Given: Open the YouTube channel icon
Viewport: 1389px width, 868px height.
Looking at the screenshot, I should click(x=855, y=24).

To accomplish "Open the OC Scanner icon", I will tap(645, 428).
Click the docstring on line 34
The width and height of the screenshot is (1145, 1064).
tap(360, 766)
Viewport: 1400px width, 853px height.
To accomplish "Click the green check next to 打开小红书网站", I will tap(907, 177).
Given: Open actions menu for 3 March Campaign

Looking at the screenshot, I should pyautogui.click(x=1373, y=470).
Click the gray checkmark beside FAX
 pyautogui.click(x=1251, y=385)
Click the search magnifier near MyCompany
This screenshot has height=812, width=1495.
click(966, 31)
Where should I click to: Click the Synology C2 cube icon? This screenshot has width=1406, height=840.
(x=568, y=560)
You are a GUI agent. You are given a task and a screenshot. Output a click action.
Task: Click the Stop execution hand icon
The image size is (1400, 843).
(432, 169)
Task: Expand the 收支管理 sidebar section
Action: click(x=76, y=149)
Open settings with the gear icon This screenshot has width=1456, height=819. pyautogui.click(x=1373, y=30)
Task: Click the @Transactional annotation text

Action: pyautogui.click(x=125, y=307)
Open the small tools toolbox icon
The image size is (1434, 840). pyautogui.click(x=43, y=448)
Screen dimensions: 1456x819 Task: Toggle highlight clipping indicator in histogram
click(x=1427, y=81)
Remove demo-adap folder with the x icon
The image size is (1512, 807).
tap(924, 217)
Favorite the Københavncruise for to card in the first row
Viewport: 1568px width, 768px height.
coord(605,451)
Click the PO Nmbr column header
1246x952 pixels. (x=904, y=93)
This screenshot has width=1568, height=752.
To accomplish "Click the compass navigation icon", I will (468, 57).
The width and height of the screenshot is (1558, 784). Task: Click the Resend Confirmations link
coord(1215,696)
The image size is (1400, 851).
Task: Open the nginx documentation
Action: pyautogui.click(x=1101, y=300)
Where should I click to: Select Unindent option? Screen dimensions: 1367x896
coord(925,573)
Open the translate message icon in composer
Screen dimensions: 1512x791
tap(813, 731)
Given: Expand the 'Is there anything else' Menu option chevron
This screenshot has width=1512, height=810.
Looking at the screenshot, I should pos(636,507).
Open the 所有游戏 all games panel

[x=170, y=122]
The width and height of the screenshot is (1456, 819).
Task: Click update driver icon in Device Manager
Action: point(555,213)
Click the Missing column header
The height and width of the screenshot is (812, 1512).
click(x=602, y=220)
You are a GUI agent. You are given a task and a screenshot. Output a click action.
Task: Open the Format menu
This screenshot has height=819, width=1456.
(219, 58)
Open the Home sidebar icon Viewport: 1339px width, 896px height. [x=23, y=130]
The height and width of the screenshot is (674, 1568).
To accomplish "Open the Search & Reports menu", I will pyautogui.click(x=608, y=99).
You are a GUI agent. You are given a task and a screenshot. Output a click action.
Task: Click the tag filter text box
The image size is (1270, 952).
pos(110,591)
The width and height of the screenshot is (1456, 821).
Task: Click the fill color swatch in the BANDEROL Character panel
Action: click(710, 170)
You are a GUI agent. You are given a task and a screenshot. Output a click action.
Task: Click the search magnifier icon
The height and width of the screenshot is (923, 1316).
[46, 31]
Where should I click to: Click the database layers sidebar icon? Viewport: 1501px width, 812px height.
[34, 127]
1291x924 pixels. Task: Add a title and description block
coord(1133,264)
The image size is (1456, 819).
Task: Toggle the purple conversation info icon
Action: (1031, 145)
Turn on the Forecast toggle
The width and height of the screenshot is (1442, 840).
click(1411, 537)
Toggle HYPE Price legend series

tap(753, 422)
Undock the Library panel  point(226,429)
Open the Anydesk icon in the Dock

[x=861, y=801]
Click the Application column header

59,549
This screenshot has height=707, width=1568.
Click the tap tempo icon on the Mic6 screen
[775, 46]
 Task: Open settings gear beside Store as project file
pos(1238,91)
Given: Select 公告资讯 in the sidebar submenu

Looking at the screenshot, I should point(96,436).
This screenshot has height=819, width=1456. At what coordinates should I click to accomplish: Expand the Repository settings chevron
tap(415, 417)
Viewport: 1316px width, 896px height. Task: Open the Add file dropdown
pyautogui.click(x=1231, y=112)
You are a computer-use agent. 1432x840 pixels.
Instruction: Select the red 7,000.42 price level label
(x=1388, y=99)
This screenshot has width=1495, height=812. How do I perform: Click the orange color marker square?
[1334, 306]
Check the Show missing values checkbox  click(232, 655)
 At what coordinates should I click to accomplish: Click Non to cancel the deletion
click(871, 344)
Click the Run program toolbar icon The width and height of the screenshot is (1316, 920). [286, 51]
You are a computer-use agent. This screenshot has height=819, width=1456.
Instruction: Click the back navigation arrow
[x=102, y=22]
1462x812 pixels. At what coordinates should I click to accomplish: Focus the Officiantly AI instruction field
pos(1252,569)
——
*Action item*
Tell how many lines in the material contain the string "magnifier". Nothing but the number is needed.

*Response area*
2